▶ [Selection]
Merge pull request #32 from AminAlam/dev

BUG fix + feature addition

elecphys/main.py

@@ -199,7 +199,7 @@ def re_reference_npz(ctx, input_npz_folder: str, output_npz_folder: str = 'outpu
         ----------
     """
 
-    print('--- Average re-referencing NPZ files...')
+    print('--- Re-referencing NPZ files...')
     preprocessing.re_reference_npz(
         input_npz_folder,
         output_npz_folder,
@@ -463,15 +463,16 @@ def plot_avg_stft(ctx, input_npz_folder: str, output_plot_file: str, f_min: floa
               required=False, type=list, default=None, show_default=True)
 @click.option('--normalize', '-n', help='Normalize signals. If true, each channel will be normalized',
               required=False, type=bool, default=False, show_default=True)
+@click.option('--scale_bar', '-sb', help='Scale bar. If true, a scale bar will be added to the plot', required=False, type=bool, default=True, show_default=True)

▶ [Direction 1] In the commit, what is the default value of the new --scale_bar option?
The commit and the rows are unrelated material.

▶ [Stored data]
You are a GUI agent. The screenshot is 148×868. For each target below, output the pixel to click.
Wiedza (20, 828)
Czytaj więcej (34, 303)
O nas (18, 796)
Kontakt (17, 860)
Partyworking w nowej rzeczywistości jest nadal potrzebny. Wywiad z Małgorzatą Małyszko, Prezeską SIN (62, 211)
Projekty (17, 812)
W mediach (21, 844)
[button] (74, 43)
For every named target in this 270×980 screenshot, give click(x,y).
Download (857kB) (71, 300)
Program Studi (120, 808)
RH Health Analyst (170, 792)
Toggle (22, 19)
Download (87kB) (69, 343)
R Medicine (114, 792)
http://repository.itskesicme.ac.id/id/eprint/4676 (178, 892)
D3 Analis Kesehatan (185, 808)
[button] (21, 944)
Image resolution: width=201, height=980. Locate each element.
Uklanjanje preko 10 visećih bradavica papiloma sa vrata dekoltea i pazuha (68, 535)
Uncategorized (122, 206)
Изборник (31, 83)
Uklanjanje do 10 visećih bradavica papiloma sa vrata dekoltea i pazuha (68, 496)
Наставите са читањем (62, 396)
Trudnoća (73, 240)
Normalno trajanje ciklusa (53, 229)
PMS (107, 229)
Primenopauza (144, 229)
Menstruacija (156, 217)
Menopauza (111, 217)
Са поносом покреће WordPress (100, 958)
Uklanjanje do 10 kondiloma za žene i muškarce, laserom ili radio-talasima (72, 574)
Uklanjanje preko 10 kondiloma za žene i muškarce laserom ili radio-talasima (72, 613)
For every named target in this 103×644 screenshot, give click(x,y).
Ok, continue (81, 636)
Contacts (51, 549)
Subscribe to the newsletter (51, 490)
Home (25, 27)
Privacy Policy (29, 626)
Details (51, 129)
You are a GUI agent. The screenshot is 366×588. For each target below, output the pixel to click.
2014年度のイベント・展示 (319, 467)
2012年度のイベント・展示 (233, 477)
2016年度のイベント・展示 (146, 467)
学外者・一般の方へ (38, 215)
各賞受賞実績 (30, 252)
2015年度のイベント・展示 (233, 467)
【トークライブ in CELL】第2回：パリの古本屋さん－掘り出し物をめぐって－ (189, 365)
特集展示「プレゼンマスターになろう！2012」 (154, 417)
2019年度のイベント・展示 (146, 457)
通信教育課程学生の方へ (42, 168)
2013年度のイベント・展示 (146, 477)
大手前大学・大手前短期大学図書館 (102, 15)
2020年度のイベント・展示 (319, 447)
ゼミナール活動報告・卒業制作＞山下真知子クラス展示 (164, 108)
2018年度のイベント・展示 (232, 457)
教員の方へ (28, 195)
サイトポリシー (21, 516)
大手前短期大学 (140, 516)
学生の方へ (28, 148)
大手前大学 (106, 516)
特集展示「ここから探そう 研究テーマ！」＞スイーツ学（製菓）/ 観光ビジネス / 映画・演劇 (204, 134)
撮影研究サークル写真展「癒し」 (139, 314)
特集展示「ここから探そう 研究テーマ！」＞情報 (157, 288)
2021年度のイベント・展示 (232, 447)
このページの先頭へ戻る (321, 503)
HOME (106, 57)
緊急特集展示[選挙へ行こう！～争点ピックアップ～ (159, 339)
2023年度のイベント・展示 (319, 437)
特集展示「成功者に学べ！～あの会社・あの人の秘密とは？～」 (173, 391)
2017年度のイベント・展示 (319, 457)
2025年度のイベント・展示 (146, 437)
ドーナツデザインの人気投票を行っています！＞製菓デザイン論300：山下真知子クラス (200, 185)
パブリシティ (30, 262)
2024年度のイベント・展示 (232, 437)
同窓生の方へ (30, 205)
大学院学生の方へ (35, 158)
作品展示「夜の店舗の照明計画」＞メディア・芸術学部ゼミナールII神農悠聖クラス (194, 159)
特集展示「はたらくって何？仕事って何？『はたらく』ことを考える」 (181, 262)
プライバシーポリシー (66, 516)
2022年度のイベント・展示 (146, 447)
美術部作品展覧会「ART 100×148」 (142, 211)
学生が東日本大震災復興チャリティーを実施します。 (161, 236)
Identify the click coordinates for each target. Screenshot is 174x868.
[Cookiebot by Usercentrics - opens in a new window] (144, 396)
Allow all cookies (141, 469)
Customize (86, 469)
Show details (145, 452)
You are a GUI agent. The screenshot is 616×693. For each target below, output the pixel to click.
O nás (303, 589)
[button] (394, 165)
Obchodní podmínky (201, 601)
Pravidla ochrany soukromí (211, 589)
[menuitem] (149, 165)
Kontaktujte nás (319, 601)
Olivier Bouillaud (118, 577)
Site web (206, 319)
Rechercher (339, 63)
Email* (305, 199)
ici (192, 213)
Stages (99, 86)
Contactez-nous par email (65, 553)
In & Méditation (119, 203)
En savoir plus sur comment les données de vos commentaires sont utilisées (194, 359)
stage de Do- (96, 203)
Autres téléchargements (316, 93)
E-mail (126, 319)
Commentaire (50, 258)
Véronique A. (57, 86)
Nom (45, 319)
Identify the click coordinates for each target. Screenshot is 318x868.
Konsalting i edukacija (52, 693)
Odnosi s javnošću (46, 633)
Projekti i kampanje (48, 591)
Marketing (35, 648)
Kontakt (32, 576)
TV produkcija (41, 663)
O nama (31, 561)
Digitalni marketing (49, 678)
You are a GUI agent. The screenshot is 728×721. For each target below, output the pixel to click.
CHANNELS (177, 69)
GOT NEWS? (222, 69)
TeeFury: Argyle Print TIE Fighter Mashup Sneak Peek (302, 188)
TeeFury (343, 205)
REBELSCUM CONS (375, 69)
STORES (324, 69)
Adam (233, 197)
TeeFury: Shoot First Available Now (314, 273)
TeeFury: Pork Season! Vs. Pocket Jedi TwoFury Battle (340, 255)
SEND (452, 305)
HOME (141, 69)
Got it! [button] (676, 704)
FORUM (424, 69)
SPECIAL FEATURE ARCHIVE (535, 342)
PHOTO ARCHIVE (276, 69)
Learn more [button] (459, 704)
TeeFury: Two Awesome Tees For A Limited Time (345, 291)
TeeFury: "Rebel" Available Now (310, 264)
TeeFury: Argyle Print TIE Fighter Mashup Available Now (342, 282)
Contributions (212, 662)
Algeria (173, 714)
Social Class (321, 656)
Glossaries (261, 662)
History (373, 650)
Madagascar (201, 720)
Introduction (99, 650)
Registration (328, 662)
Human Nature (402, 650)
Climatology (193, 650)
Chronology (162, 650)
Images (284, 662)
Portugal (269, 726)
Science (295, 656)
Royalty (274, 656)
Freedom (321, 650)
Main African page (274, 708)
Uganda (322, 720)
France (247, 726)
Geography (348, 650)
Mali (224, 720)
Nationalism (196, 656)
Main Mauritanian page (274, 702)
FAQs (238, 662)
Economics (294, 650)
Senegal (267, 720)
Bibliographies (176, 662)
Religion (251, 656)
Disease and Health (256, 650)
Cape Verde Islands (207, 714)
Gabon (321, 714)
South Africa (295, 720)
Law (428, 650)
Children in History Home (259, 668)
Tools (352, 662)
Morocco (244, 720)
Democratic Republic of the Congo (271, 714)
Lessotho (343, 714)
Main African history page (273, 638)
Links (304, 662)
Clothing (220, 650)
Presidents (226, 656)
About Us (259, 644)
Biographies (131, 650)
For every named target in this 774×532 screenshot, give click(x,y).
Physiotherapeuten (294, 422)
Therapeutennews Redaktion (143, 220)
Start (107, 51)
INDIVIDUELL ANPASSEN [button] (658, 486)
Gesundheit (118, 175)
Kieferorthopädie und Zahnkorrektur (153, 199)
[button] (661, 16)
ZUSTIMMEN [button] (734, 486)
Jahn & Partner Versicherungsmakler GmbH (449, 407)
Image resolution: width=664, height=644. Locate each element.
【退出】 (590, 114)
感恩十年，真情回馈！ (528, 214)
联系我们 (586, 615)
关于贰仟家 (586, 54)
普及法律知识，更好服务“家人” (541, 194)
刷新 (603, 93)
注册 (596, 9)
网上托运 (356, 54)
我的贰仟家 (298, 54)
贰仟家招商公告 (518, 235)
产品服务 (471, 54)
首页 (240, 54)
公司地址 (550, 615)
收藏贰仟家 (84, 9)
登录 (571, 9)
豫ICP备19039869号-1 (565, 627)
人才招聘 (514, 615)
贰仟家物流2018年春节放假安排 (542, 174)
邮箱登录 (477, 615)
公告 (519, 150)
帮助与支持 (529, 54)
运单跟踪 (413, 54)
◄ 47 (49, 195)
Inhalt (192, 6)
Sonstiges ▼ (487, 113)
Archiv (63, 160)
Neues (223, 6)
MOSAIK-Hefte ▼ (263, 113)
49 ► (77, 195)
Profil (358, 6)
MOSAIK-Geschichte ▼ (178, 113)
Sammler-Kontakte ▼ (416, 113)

▶ [Direction 2] Extract the part of the rows that opens with the line containing "Got it! [button] (676, 704)" and closes with the line containing "Gabon (321, 714)", including both of those lines. Reproduce them unchanged.

▶ [Output 1] True.

▶ [Output 2]
Got it! [button] (676, 704)
FORUM (424, 69)
SPECIAL FEATURE ARCHIVE (535, 342)
PHOTO ARCHIVE (276, 69)
Learn more [button] (459, 704)
TeeFury: Two Awesome Tees For A Limited Time (345, 291)
TeeFury: "Rebel" Available Now (310, 264)
TeeFury: Argyle Print TIE Fighter Mashup Available Now (342, 282)
Contributions (212, 662)
Algeria (173, 714)
Social Class (321, 656)
Glossaries (261, 662)
History (373, 650)
Madagascar (201, 720)
Introduction (99, 650)
Registration (328, 662)
Human Nature (402, 650)
Climatology (193, 650)
Chronology (162, 650)
Images (284, 662)
Portugal (269, 726)
Science (295, 656)
Royalty (274, 656)
Freedom (321, 650)
Main African page (274, 708)
Uganda (322, 720)
France (247, 726)
Geography (348, 650)
Mali (224, 720)
Nationalism (196, 656)
Main Mauritanian page (274, 702)
FAQs (238, 662)
Economics (294, 650)
Senegal (267, 720)
Bibliographies (176, 662)
Religion (251, 656)
Disease and Health (256, 650)
Cape Verde Islands (207, 714)
Gabon (321, 714)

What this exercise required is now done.